═══ Stored data

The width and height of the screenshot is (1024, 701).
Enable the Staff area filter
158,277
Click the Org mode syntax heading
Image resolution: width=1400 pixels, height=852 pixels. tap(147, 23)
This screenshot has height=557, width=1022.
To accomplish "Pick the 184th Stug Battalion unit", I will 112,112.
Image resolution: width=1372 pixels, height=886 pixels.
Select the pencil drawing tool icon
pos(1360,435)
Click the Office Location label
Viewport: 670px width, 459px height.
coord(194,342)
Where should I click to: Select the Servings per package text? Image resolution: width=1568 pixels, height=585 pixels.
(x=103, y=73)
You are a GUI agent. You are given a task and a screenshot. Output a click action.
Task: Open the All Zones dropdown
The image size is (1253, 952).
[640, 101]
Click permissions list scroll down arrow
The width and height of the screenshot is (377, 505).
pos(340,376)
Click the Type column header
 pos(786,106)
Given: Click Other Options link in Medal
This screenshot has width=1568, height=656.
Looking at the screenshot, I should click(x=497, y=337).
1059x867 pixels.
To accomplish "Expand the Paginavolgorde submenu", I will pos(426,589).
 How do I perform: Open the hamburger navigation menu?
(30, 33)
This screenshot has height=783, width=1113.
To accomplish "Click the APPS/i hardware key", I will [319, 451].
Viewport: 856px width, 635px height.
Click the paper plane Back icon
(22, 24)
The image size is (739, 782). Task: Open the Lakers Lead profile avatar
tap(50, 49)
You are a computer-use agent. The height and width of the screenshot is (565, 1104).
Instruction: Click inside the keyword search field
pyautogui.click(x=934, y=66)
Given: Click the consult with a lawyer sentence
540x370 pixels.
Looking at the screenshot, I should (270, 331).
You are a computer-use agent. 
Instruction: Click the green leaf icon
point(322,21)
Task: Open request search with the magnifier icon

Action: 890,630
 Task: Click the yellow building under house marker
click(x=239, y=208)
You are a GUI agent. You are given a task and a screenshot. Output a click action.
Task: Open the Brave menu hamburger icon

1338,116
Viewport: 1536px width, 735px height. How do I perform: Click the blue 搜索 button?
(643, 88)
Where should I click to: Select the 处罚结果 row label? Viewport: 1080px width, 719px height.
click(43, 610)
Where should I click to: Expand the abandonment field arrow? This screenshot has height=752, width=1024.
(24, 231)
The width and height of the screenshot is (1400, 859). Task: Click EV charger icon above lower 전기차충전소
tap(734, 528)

══════

§ **What you should do**: Find each line in the records above that contains the string "Viewport" with the same capitalization, and copy out every such line in full.

§ **Response to the task**:
Viewport: 670px width, 459px height.
Viewport: 856px width, 635px height.
Viewport: 1536px width, 735px height. How do I perform: Click the blue 搜索 button?
Where should I click to: Select the 处罚结果 row label? Viewport: 1080px width, 719px height.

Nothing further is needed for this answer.